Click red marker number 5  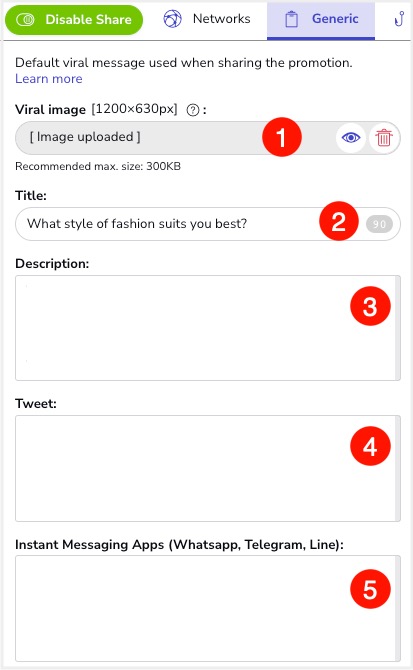[x=370, y=589]
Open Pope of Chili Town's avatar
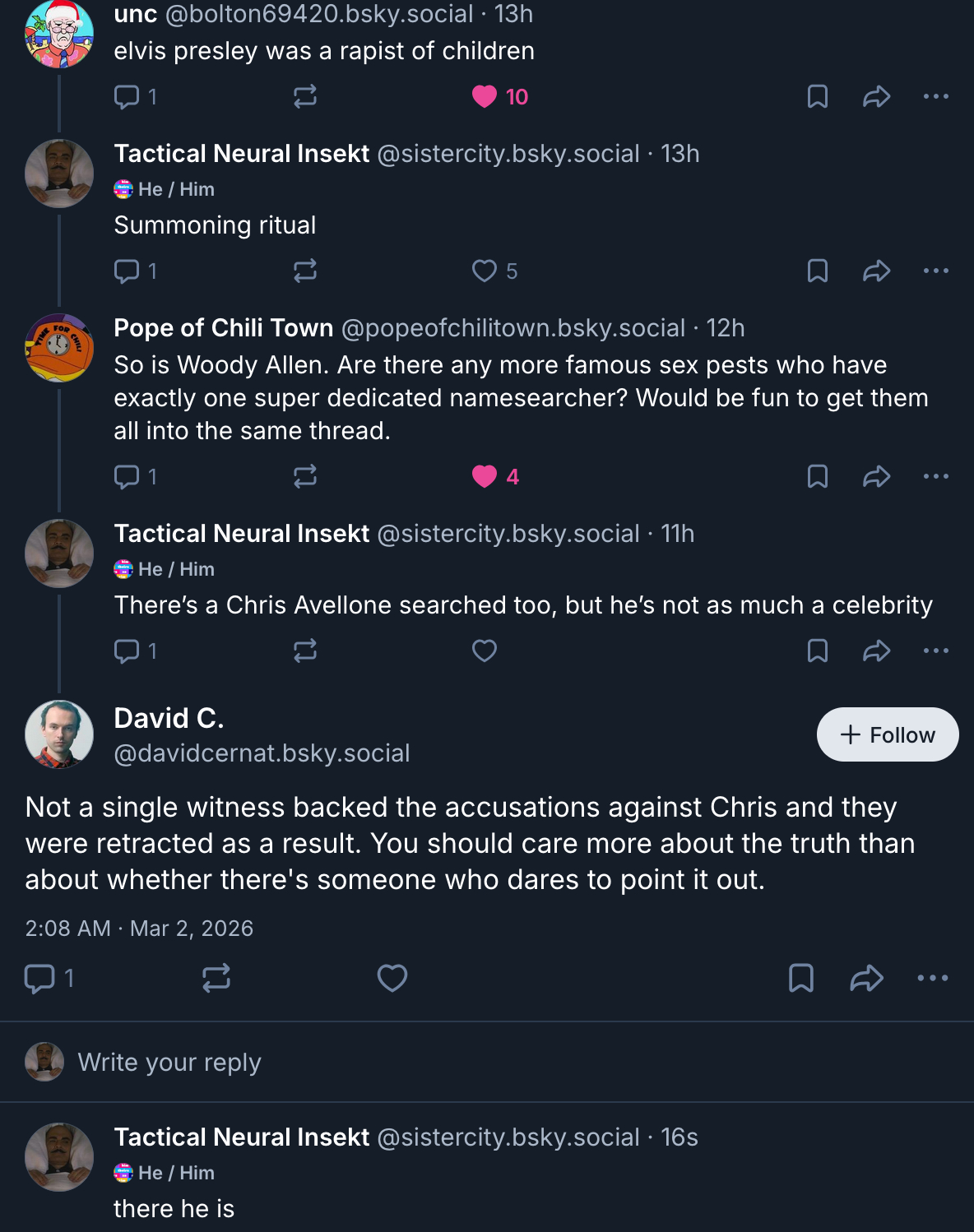This screenshot has width=974, height=1232. 59,348
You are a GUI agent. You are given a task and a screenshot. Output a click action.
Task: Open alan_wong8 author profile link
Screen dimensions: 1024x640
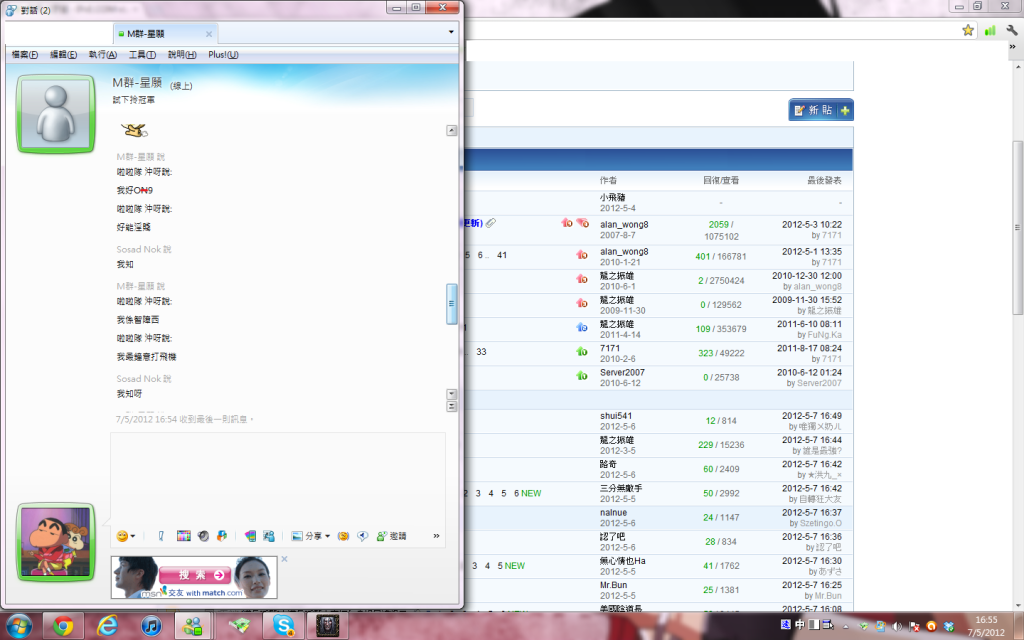[624, 225]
◇ ◇ ◇ ◇ ◇
> **Problem to work on**
Excluding pictures, copy exactly the lines from the line containing "Open Pope of Chili Town's avatar" through the last line of the data, inclusive.

> **Finished exercise**
Open Pope of Chili Town's avatar
This screenshot has width=974, height=1232. 59,348
You are a GUI agent. You are given a task and a screenshot. Output a click action.
Task: Open alan_wong8 author profile link
Screen dimensions: 1024x640
[624, 225]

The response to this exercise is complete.